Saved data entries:
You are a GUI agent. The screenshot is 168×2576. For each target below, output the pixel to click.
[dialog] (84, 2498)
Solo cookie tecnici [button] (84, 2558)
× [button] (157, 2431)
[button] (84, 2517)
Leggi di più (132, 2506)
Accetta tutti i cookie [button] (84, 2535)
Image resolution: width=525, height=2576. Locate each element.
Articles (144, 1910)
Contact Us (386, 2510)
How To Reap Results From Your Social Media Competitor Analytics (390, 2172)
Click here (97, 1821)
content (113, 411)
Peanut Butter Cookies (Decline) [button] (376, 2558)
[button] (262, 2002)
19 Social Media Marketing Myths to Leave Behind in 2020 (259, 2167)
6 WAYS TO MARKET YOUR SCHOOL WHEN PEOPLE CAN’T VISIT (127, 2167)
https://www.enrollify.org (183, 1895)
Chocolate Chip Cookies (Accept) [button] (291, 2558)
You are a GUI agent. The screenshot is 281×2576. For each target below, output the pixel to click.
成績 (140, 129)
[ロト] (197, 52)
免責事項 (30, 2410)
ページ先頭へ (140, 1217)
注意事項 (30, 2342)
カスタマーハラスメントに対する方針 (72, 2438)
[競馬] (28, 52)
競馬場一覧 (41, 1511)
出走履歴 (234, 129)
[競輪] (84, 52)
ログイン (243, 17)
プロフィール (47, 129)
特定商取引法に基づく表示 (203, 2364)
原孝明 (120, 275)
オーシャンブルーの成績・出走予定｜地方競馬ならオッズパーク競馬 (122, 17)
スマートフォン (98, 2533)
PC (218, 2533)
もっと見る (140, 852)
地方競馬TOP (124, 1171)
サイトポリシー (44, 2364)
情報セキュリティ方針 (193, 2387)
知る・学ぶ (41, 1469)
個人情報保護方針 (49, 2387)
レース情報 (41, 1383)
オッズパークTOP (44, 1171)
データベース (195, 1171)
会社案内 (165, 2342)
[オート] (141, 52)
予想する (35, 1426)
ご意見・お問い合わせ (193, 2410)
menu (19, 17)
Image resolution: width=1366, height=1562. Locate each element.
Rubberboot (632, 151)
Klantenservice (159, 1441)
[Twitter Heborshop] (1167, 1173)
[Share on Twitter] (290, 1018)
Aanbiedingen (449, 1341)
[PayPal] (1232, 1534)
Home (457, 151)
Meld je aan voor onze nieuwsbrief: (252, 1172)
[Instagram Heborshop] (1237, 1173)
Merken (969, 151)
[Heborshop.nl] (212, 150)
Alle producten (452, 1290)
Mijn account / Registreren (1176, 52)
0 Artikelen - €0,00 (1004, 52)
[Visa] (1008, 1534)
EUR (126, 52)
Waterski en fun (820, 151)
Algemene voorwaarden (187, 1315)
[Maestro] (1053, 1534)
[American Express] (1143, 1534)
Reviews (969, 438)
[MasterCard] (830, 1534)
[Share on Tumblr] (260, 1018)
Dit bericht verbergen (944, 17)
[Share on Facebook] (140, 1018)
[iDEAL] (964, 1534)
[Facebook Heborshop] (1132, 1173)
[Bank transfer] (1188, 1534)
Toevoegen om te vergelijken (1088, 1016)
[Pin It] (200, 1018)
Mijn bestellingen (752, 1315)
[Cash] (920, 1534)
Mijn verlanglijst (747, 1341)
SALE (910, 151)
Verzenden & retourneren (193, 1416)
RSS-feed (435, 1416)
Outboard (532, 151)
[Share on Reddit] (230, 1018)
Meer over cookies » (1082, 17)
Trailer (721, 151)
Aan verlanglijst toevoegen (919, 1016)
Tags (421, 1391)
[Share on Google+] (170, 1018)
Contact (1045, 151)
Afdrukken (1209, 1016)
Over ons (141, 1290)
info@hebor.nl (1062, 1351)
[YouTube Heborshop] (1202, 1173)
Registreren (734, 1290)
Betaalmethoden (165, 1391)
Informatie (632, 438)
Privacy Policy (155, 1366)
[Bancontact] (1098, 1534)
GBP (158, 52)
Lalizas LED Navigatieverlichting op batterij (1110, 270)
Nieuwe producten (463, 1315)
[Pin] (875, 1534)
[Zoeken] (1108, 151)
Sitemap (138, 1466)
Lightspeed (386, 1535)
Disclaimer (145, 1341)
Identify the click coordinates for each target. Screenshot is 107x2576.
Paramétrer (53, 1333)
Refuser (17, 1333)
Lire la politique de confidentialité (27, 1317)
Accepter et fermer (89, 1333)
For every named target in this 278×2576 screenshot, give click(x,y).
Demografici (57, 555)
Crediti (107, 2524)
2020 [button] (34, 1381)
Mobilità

▶ **Problem statement**
Take the entries above and repeat them. Alter nothing.

▶ **Answer to the exercise**
You are a GUI agent. The screenshot is 168×2576. For each target below, output the pixel to click.
[dialog] (84, 2498)
Solo cookie tecnici [button] (84, 2558)
× [button] (157, 2431)
[button] (84, 2517)
Leggi di più (132, 2506)
Accetta tutti i cookie [button] (84, 2535)
Image resolution: width=525, height=2576. Locate each element.
Articles (144, 1910)
Contact Us (386, 2510)
How To Reap Results From Your Social Media Competitor Analytics (390, 2172)
Click here (97, 1821)
content (113, 411)
Peanut Butter Cookies (Decline) [button] (376, 2558)
[button] (262, 2002)
19 Social Media Marketing Myths to Leave Behind in 2020 (259, 2167)
6 WAYS TO MARKET YOUR SCHOOL WHEN PEOPLE CAN’T VISIT (127, 2167)
https://www.enrollify.org (183, 1895)
Chocolate Chip Cookies (Accept) [button] (291, 2558)
You are a GUI agent. The screenshot is 281×2576. For each target below, output the pixel to click.
成績 (140, 129)
[ロト] (197, 52)
免責事項 (30, 2410)
ページ先頭へ (140, 1217)
注意事項 (30, 2342)
カスタマーハラスメントに対する方針 (72, 2438)
[競馬] (28, 52)
競馬場一覧 (41, 1511)
出走履歴 (234, 129)
[競輪] (84, 52)
ログイン (243, 17)
プロフィール (47, 129)
特定商取引法に基づく表示 (203, 2364)
原孝明 (120, 275)
オーシャンブルーの成績・出走予定｜地方競馬ならオッズパーク競馬 (122, 17)
スマートフォン (98, 2533)
PC (218, 2533)
もっと見る (140, 852)
地方競馬TOP (124, 1171)
サイトポリシー (44, 2364)
情報セキュリティ方針 (193, 2387)
知る・学ぶ (41, 1469)
個人情報保護方針 (49, 2387)
レース情報 (41, 1383)
オッズパークTOP (44, 1171)
データベース (195, 1171)
会社案内 (165, 2342)
[オート] (141, 52)
予想する (35, 1426)
ご意見・お問い合わせ (193, 2410)
menu (19, 17)
Image resolution: width=1366, height=1562. Locate each element.
Rubberboot (632, 151)
Klantenservice (159, 1441)
[Twitter Heborshop] (1167, 1173)
[Share on Twitter] (290, 1018)
Aanbiedingen (449, 1341)
[PayPal] (1232, 1534)
Home (457, 151)
Meld je aan voor onze nieuwsbrief: (252, 1172)
[Instagram Heborshop] (1237, 1173)
Merken (969, 151)
[Heborshop.nl] (212, 150)
Alle producten (452, 1290)
Mijn account / Registreren (1176, 52)
0 Artikelen - €0,00 (1004, 52)
[Visa] (1008, 1534)
EUR (126, 52)
Waterski en fun (820, 151)
Algemene voorwaarden (187, 1315)
[Maestro] (1053, 1534)
[American Express] (1143, 1534)
Reviews (969, 438)
[MasterCard] (830, 1534)
[Share on Tumblr] (260, 1018)
Dit bericht verbergen (944, 17)
[Share on Facebook] (140, 1018)
[iDEAL] (964, 1534)
[Facebook Heborshop] (1132, 1173)
[Bank transfer] (1188, 1534)
Toevoegen om te vergelijken (1088, 1016)
[Pin It] (200, 1018)
Mijn bestellingen (752, 1315)
[Cash] (920, 1534)
Mijn verlanglijst (747, 1341)
SALE (910, 151)
Verzenden & retourneren (193, 1416)
RSS-feed (435, 1416)
Outboard (532, 151)
[Share on Reddit] (230, 1018)
Meer over cookies » (1082, 17)
Trailer (721, 151)
Aan verlanglijst toevoegen (919, 1016)
Tags (421, 1391)
[Share on Google+] (170, 1018)
Contact (1045, 151)
Afdrukken (1209, 1016)
Over ons (141, 1290)
info@hebor.nl (1062, 1351)
[YouTube Heborshop] (1202, 1173)
Registreren (734, 1290)
Betaalmethoden (165, 1391)
Informatie (632, 438)
Privacy Policy (155, 1366)
[Bancontact] (1098, 1534)
GBP (158, 52)
Lalizas LED Navigatieverlichting op batterij (1110, 270)
Nieuwe producten (463, 1315)
[Pin] (875, 1534)
[Zoeken] (1108, 151)
Sitemap (138, 1466)
Lightspeed (386, 1535)
Disclaimer (145, 1341)
Identify the click coordinates for each target. Screenshot is 107x2576.
Paramétrer (53, 1333)
Refuser (17, 1333)
Lire la politique de confidentialité (27, 1317)
Accepter et fermer (89, 1333)
For every named target in this 278×2576 screenshot, give click(x,y).
Demografici (57, 555)
Crediti (107, 2524)
2020 [button] (34, 1381)
Mobilità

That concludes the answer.